Side-dressed nitrogen: Several growers had corn that was approaching the V6 or V7 stage and had applied their side-dress N to relatively dry soils in the days before the heavy rain started. This situation has some similarities to how preflood urea-N is managed for rice.
When urea was applied, 80 percent to 90 percent of the nitrogen is likely still in the field and plant available, regardless of how much rain occurred or whether the field was saturated.
For fields receiving UAN, nitrogen loss is expected to be greater. This is because about 25 percent of fertilizer nitrogen in UAN is in the nitrate form (60 percent to 65 percent of applied is available).
Limited supply of nitrogen early in the season (before V6 stage) may not be as critical as later in the season. The crop does not need a large amount of nitrogen on or before the six-leaf stage.
By the time corn reaches the V6 stage, it has accumulated only 6 percent to 8 percent of its total N requirement. So, assuming that other factors have not hurt the yield potential, original plans should continue with side-dressing done so that applied nitrogen is available to plant roots by the time corn reaches six- to eight-leaf stage.
Nitrogen deficiencies during the V6 and V10 growth stages will affect corn yield potential. Under current conditions, and with the early-planted corn, it is possible that the plants have accumulated enough nitrogen to produce a plant of normal height.
However, it may not be enough to maximize the existing yield potential. If visual deficiency symptoms are observed after a few days of good weather, consider applying 100 pounds of urea as soon as possible.
Limited supply of nitrogen by the tassel stage typically results in small kernels. A yield increase from a pre-tassel (VT) nitrogen application may be more likely this season, especially in fields where substantial N loss has occurred and is not properly accounted for in the side-dress application or supplemental application.
This pre-tassel application would help ensure sufficient supply of nitrogen for grain filling. It may also help reduce yield variability associated with different amounts of N loss due to field topography.
What else can be done?
Would soil sampling help with estimating nitrogen losses? Nitrogen losses due to excess moisture tend to be variable, especially in soils of varying textures.
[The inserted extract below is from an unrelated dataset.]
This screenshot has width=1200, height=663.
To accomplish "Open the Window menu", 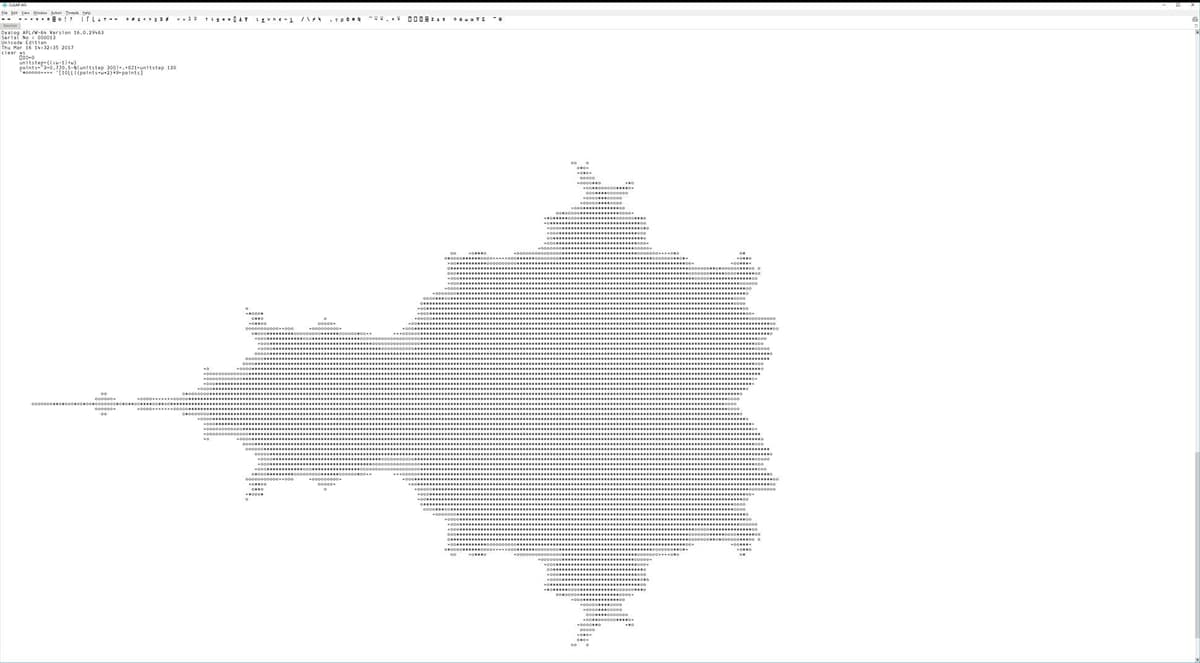I will point(40,12).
Arkansas does not have recommendations for the preside-dress soil nitrate test (PSNT), normally done in the first 35 days. Most states that do have PSNT recommendations suggest no additional N is needed when soil nitrate is greater than 20 to 25 ppm. Despite the absence of PSNT recommendations in Arkansas, information on soil nitrate in the top 12 inches of soil may be useful in assessing how much of the preplant or side-dress N remains in the field.
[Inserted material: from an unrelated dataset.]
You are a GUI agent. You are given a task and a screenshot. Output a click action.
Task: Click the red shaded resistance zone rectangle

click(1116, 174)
Tissue analysis may also help in identifying deficient corn plants. The nitrogen concentration of the uppermost developed corn leaves should be above 3 percent during the vegetative stage (V6 to Tassel).
Growers are encouraged to work with their county Extension agent in deciding how to best sample fields, interpret the information, and develop or revise their corn nitrogen management plans.
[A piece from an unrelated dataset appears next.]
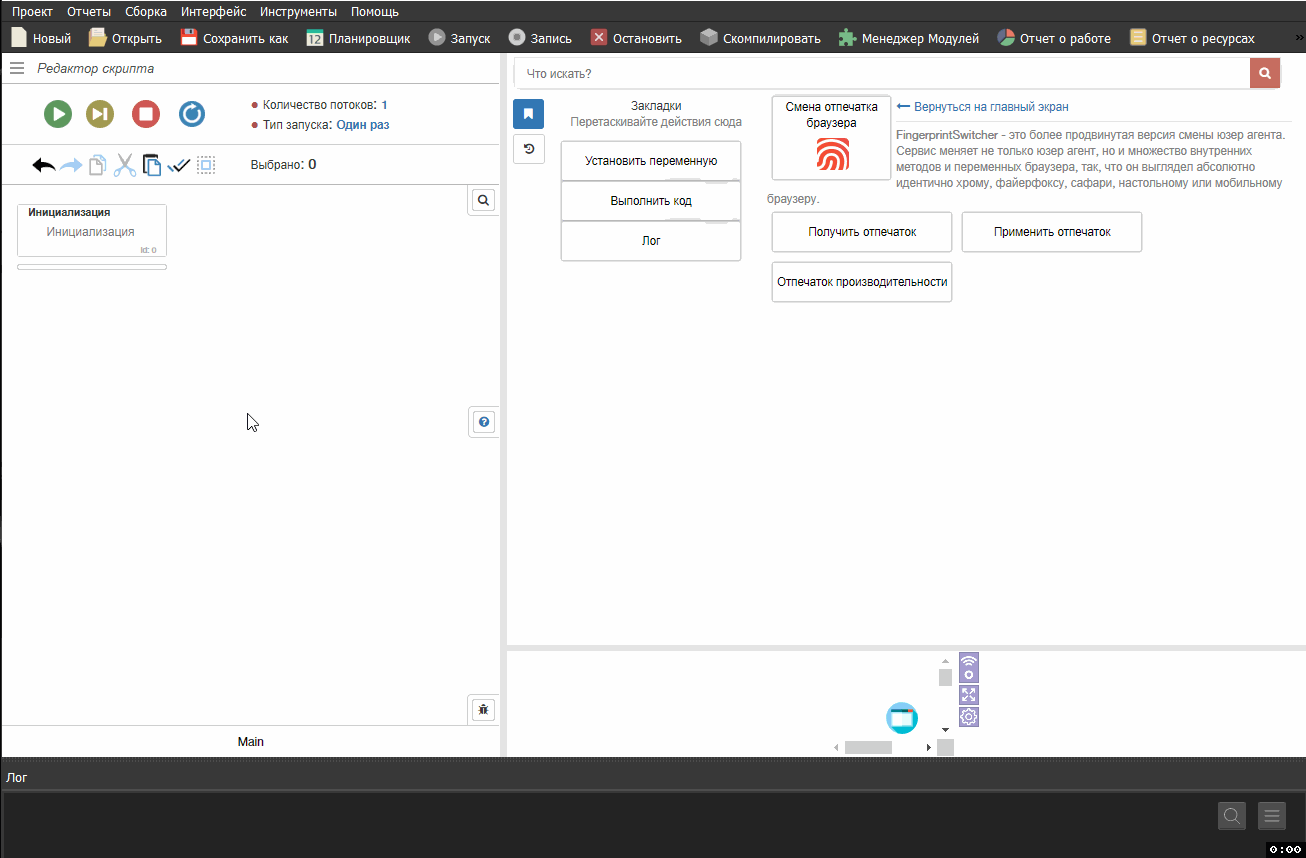Click the bug debug icon in script panel

click(x=484, y=710)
Are other nutrients affected by the wet conditions?
The main loss mechanism for phosphorus and potassium is erosion. Some P and K will be lost in runoff, but the amounts should be low if fertilizer was applied and incorporated several weeks before the recent rains. These losses are of greatest concern on well-drained (sandy) soils.
Sulfur (as sulfate) is very mobile in soils, especially in sandy soils. Fields should be monitored for visual symptoms of sulfur deficiency. Sulfur deficiencies symptoms tend to appear in young tissue as this nutrient is not translocated from older tissue parts, but may appear as a uniform yellowing of the entire corn seedling before V6. If a sulfur deficiency is confirmed, then 50 to 75 pounds per acre of ammonium sulfate should be applied.